In an extreme case of the above, highly repetitive regions will appear as many small parallel lines which resemble a square:
Insertion and deletion are terms used to denote additional or missing stretches in one sequence with respect to another. Subsequences in the second sequence that are not present in the first sequence are termed insertions. These additional sequences have no match in the first sequence; they cause a break in the main diagonal line and a jump up slightly. Deletions are the corollary of this: they are missing subsequence in the second sequence relative to the first. (Alternatively they can be described as an insertion in the first sequence relative to the second). A deletion appears in a dot plot as a jump sideways in the main diagonal line.

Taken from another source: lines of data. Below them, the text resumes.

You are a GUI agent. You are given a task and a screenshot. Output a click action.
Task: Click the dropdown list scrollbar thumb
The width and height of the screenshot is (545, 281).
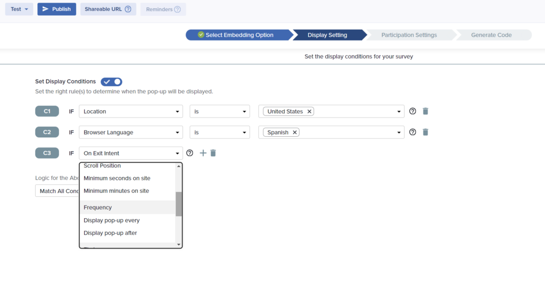[x=179, y=203]
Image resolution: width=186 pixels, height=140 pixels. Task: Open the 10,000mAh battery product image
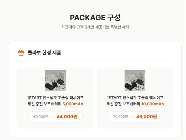(135, 80)
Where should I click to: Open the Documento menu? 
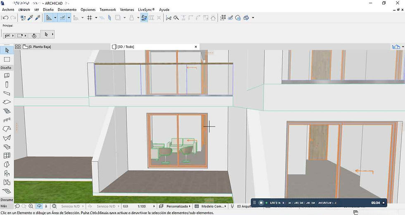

Inversions are subsequences which occur in the opposite direction in one sequence relative to another. Inversions and inverted repeats appear in dot plots as lines perpendicular to, and intersecting, the main diagonal. Many tools for creating dot plots will colour these lines differently to help distinguish when they are overlapping with forward repeats. In our workflows inversions are coloured red.
The assemblies and resulting dot plots in the clone validation workflow are usually small and simple. However, you can also create dot plots for large scale genomes with multiple contigs, which can reveal interesting patterns. Sometimes you will need to tweak available parameters to fine tune the sensitivity to make the plot meaningful.
We hope this post showed how useful dot plots are for comparing two sequences and how easy they are to interpret once you recognise the common patterns. Why not have a go at creating your own with some sequences of interest using one of the offline or online tools listed above?